**Directions for this task**. Could you format the stretch of entries from the line containing "Image resolution: width=665" through the line containing "point(553,224)" as a Markdown table with the columns Row and Entry line, skipping blank lines and leaving the pictures out?

**Given data**.

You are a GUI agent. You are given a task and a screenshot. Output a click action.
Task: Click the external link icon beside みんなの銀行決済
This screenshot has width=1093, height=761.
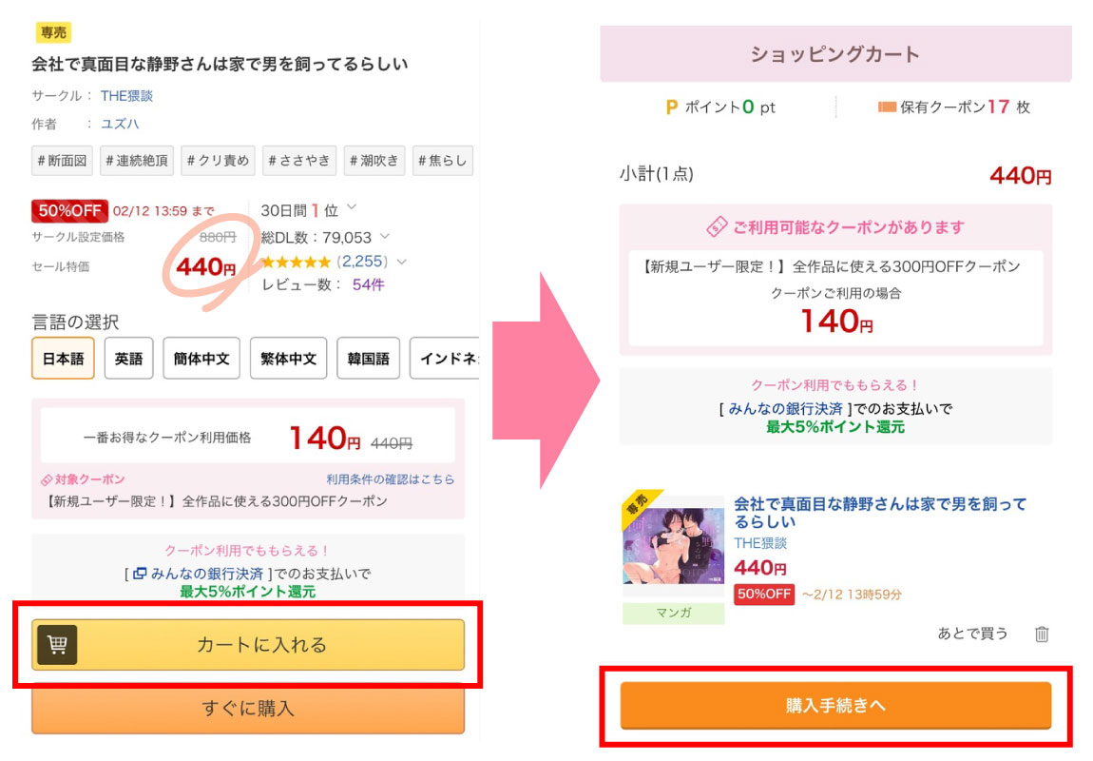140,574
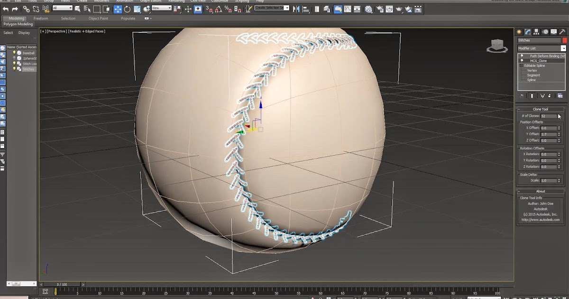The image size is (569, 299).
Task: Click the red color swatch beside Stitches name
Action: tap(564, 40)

---

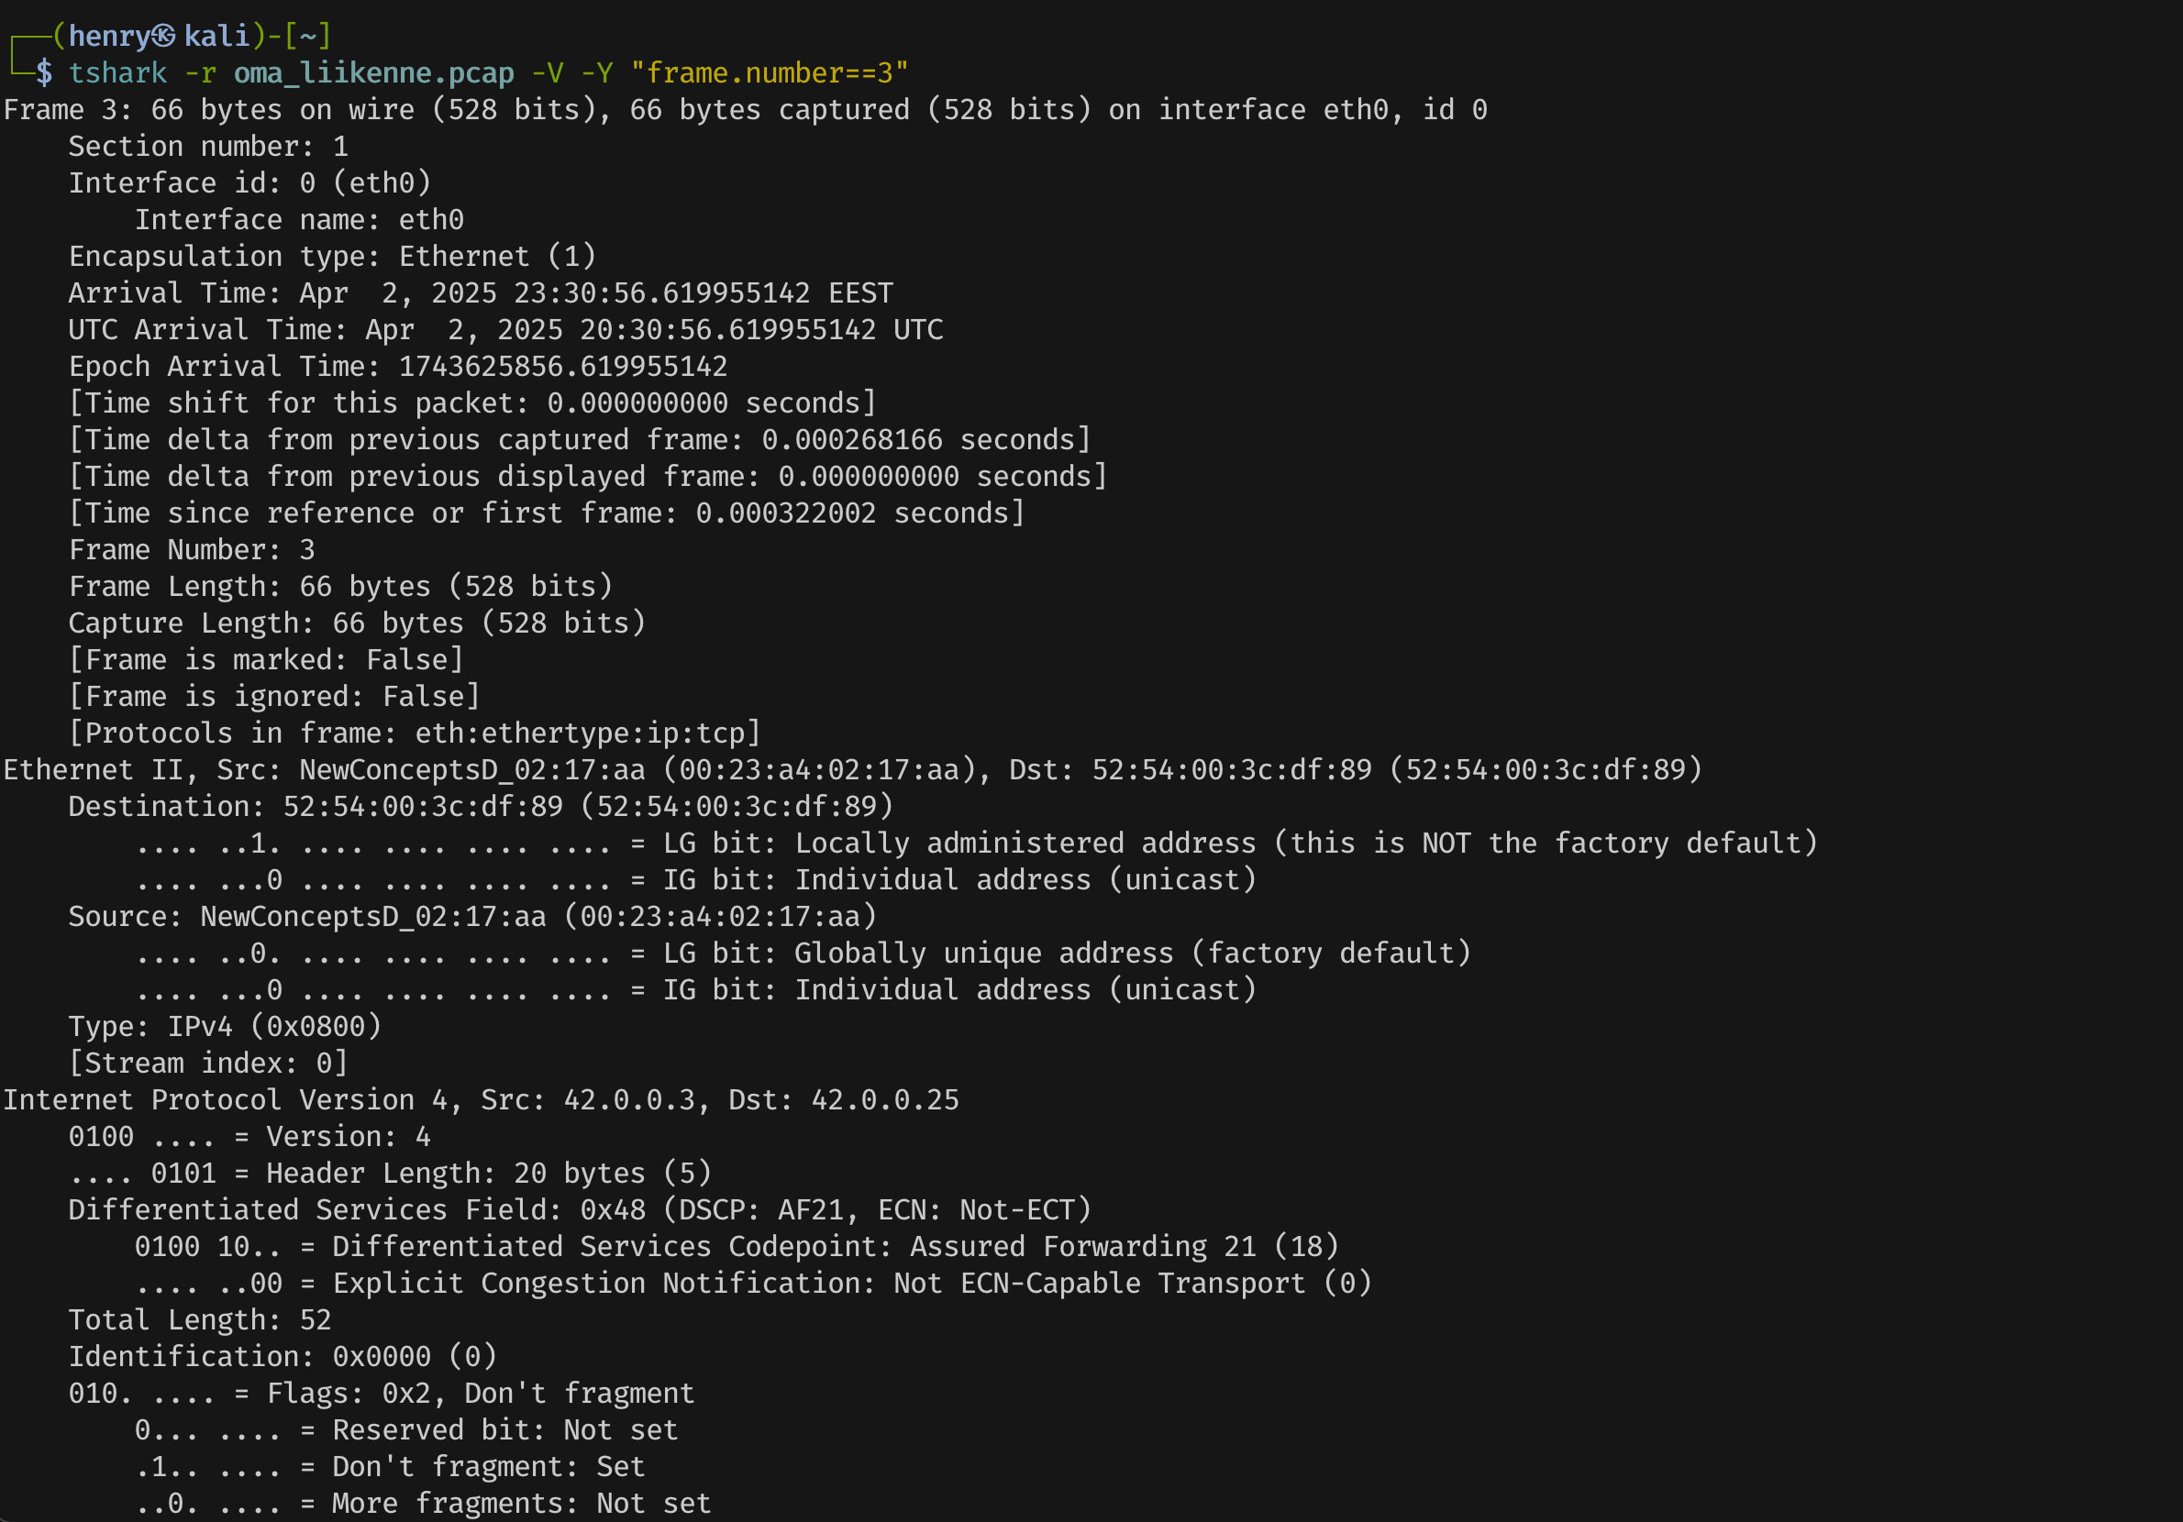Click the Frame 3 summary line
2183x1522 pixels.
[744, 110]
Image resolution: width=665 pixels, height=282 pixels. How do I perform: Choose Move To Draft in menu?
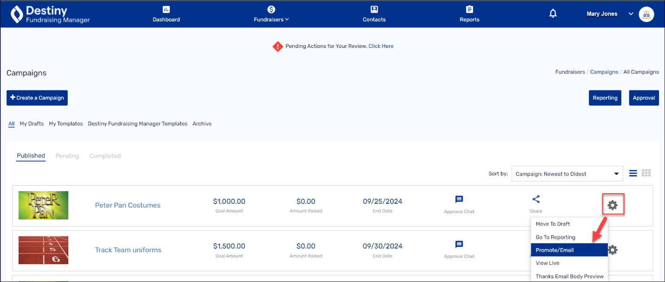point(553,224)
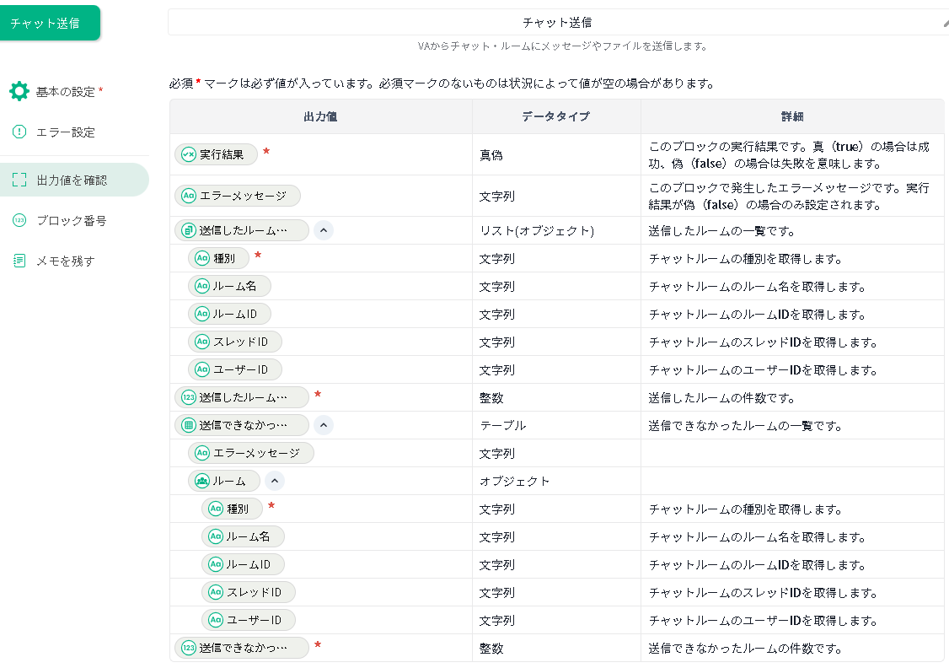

**Response to the task**.
| Row | Entry line |
|---|---|
| 1 | Image resolution: width=665 pixels, height=282 pixels. How do I perform: Choose Move To Draft in menu? |
| 2 | point(553,224) |